Il reddito di cittadinanza c’era già. Si chiamava reddito di inclusione. Una rara misura afferente alla Costituzione in tema di protezione dei deboli. Era meno a casaccio di quello giallo-verde prima, giallo-qualcosa dopo, giallo-tuttimenomeloni ora. Ma di quello si trattava.
Cambiò nome quando Di Maio decise di abolire la povertà, salì su un balcone per proclamarne la fine (della povertà, non del reddito) e ricevette gli applausi entusiastici di quattro gatti probabilmente richiamati su una chat scolastica, forse quella della classe elementare di Toninelli. Sembrava una manifestazione in epoca Covid-19, che manco c’era. Ma erano tutti entusiasti.

Questo per dire che la misura si presta a ogni ironia. Io stesso ci ho campato per anni, quasi fosse il mio personalissimo reddito di cittadinanza. Non solo perché l’assegno in sé, per la sua attribuzione sgangherata, quanto soprattutto perché doveva fare da cappello a una riforma del mercato del lavoro basata sulla trasformazione radicale dei centri d’impiego e sull’assunzione dei cosiddetti navigator, destinat nell speranz a trovar lavor ad altr tiz ma purtropp molt poc efficac, perché, quand si mett un parol ingles a cazz in un disegn di legg, tip jobasct, c’è sempr un fregatur.

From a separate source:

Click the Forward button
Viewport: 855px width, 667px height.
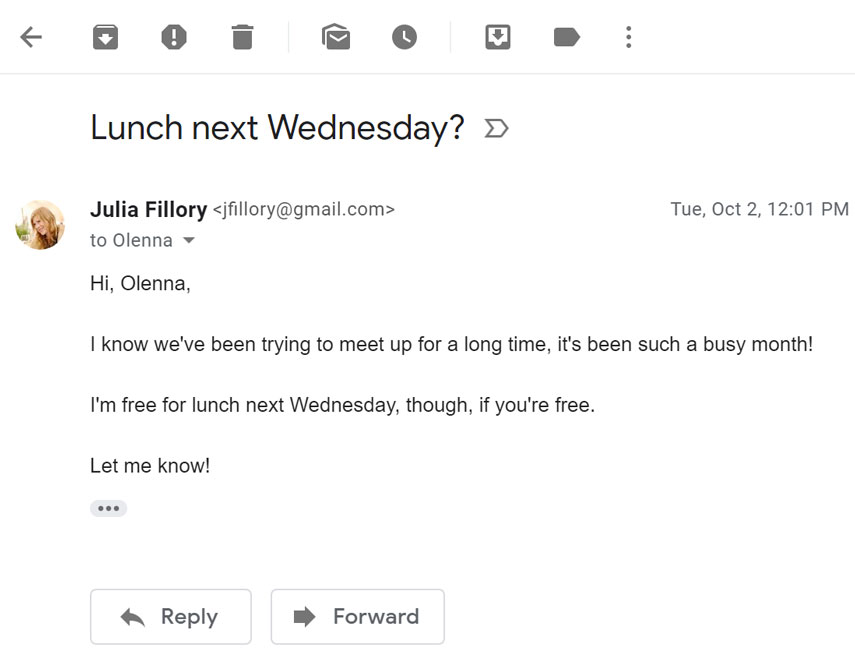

Non è successo nulla. I navigator oggi cercano lavoro solo per loro stessi. A fatica. Perché l’esperienza svolta non depone a favore di talenti illimitati, diciamo. E soprattutto esserlo stati, navigator, non fa ‘sto curriculum. Tra l’altro Di Maio, a differenza di molti suoi colleghi, qualche lavoro l’aveva persino svolto. E il fatto che fosse umile, lungi dall’essere un freno, portava con sé una grande opportunità. Conosceva gli ultimi, prima di diventare un ragazzo immagine da barca di lusso. Quindi poteva cogliere l’opportunità che invece ha clamorosamente fallito.

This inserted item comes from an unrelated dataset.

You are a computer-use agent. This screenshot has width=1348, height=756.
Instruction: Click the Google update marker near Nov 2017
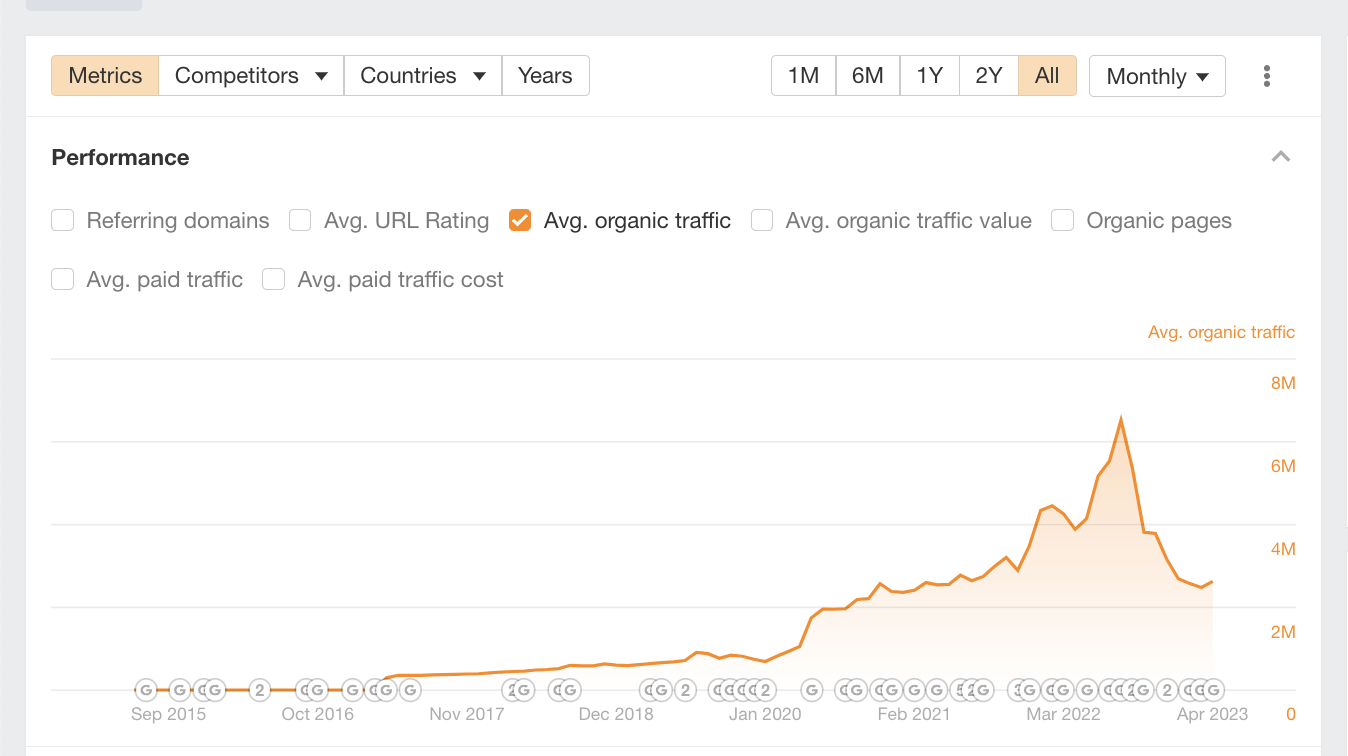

Però chi gioisce a ogni pie’ sospinto dei cosiddetti furbetti del reddito è in malafede. Mi spiego: fossimo in Svezia, sarebbe indicatore del fallimento di un qualunque provvedimento il fatto che ne usufruisca chi non deve. Configurerebbe una falla del sistema. Un evento. Un sintomo inatteso da affrontare con toni drammatici.

Il reddito Siccome invece ci situiamo ben oltre la linea delle palme, non ci si dovrebbe stupire che i denari destinati ai poveri siano finite nelle tasche dei più, chiedo venia, stronzi. Dei mafiosi, anche. Degli evasori fiscali, che spesso coincidono. Di chi il lavoro l’aveva già. Di chi il lavoro lo pagava in nero e faceva versare allo Stato una differenza.

Cosa c’è di diverso dalla Sanità, che paghiamo a chi evade? Cosa c’è di diverso dalle strade, che facciamo percorrere a chi le ha costruite tenendosi il pizzo? Cosa c’è di diverso dalla scuola, che regaliamo, pubblica o privata che sia, a chi si permette quella privata perché si tiene in tasca i soldi della collettività? Nulla. Ma siccome il problema è endemico, ci indigna di meno o per nulla.
Morale: il reddito ci fa schifo, o fa schifo a lorsignori, principalmente perché è una cosa per poveri, e non solo perché è stata mal concepita, peggio disegnata, malamente gestita. Per questo, qui e ora mi ricredo: non era mica male, come idea. Poi, come al solito, l’abbiamo gestita noi.